Uber Technologies Inc (NYSE: UBER) on Monday posted a wider third-quarter loss as costs soared at the ride-hailing company, sending shares down 4.4% in after-hours trading.
But the company promised it would be profitable by the end of 2021 as quarterly revenue beat expectations.
Uber CEO Dara Khosrowshahi told journalists on a conference call that the company would achieve adjusted EBITDA profitability for the full year of 2021. The move follows a similar announcement by smaller ride-hailing competitor Lyft Inc (NASDAQ:LYFT) on Wednesday.
But Uber at the same time is spending heavily to expand into new business areas and is offering vast promotions to gain market share.

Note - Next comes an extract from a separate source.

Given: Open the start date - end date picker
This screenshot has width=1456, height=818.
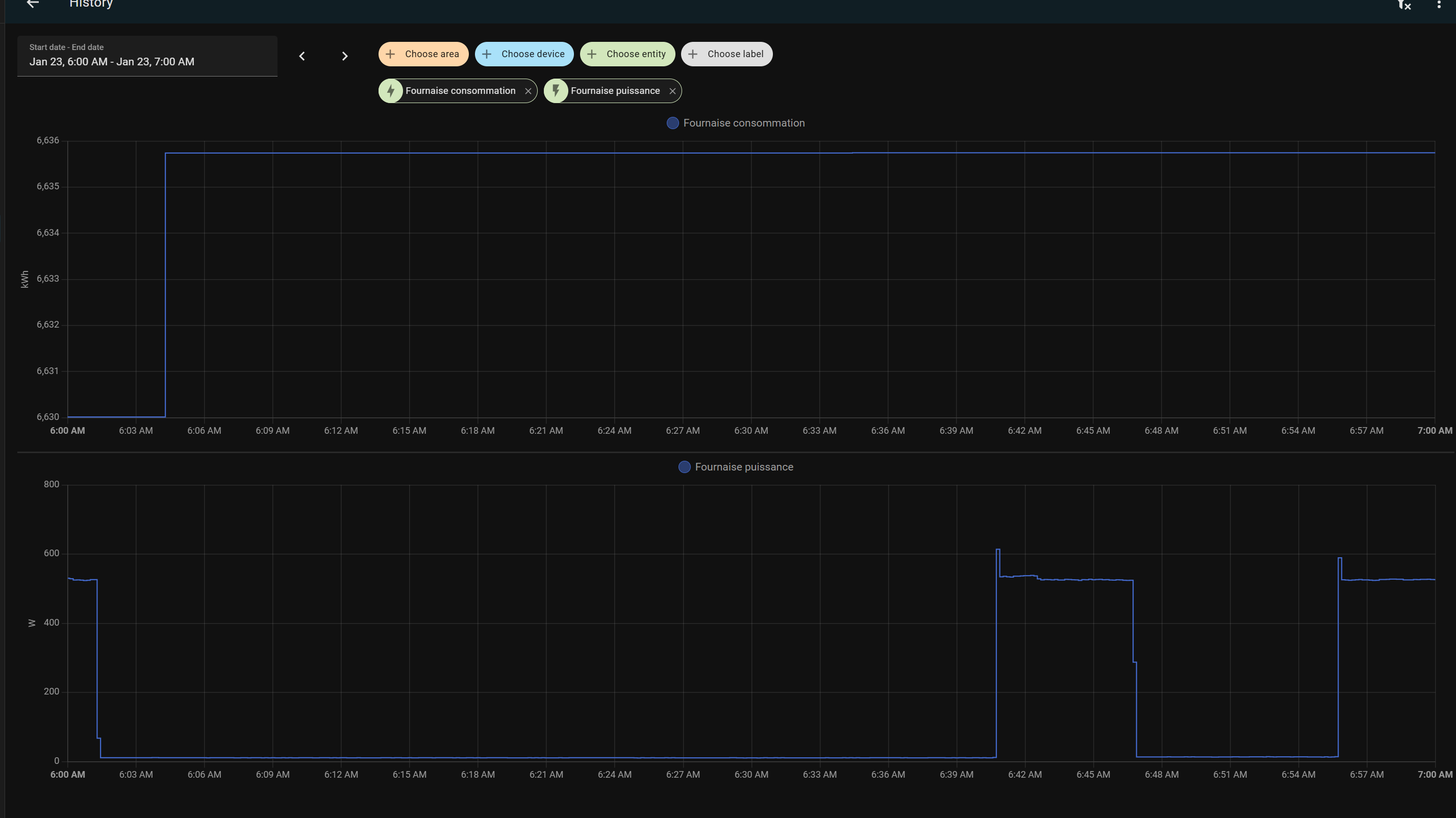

Uber's costs jumped about 33% to $4.92 billion in the latest quarter. Gross bookings, which include ride-hailing, mobility, food delivery and freight payments before costs and other expenses, rose 29.4% from a year earlier to $16.47 billion.
Uber, known for its ride-hailing app available in more than 700 cities worldwide, has vastly diversified its business over the past years.

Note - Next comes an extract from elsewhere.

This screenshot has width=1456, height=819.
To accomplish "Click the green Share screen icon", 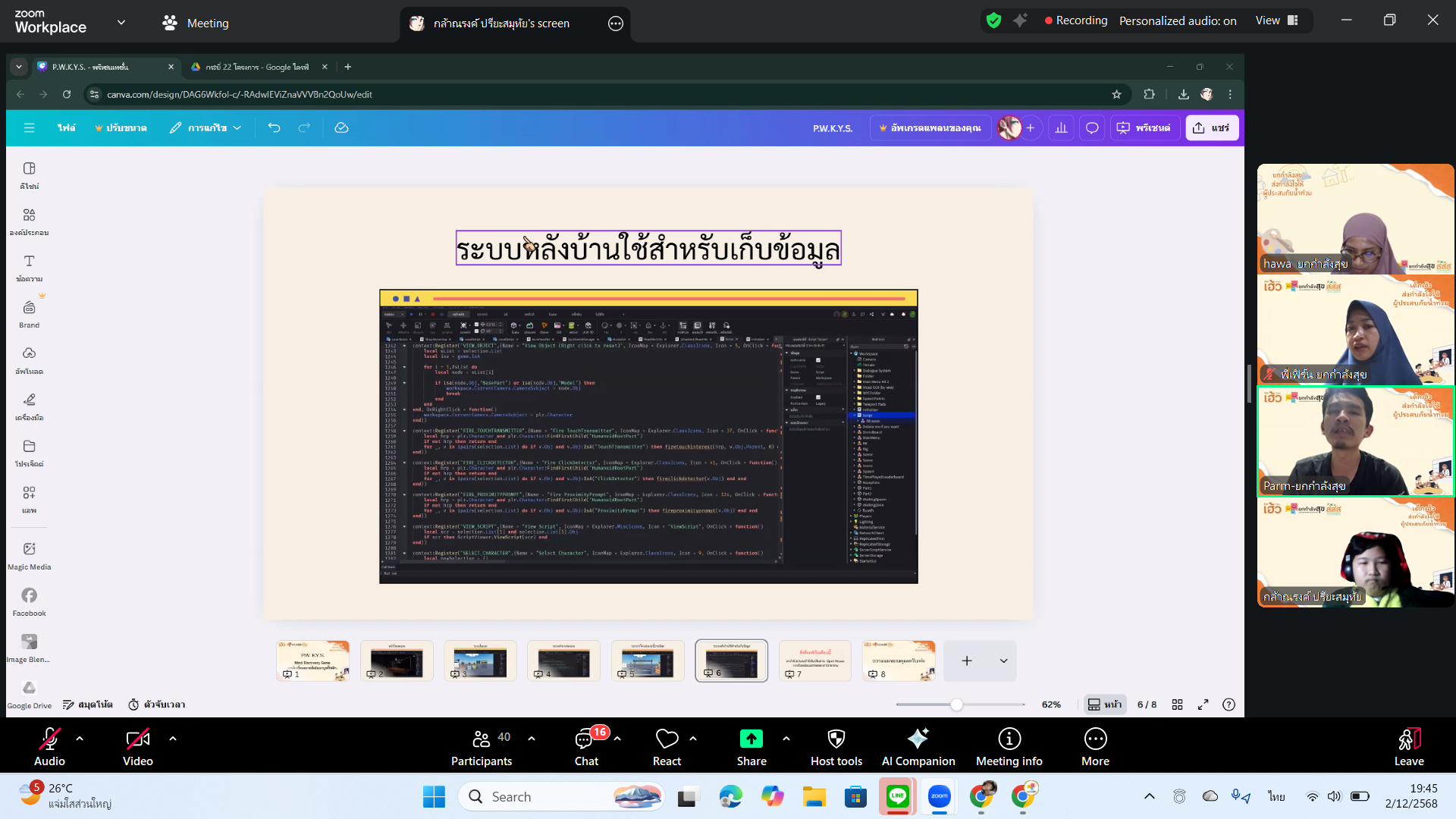I will (x=751, y=739).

The company is building out its food delivery and long-haul trucking business, developing self-driving cars, offering banking services to its drivers and even planning commercial passenger drone shuttles by 2023.
Total revenue rose nearly 30% to $3.81 billion, beating estimates of $3.69 billion.
Uber was the biggest of a group of Silicon Valley startups that have gone public this year against the backdrop of a global stock market selloff sparked by trade tensions between the United States and China.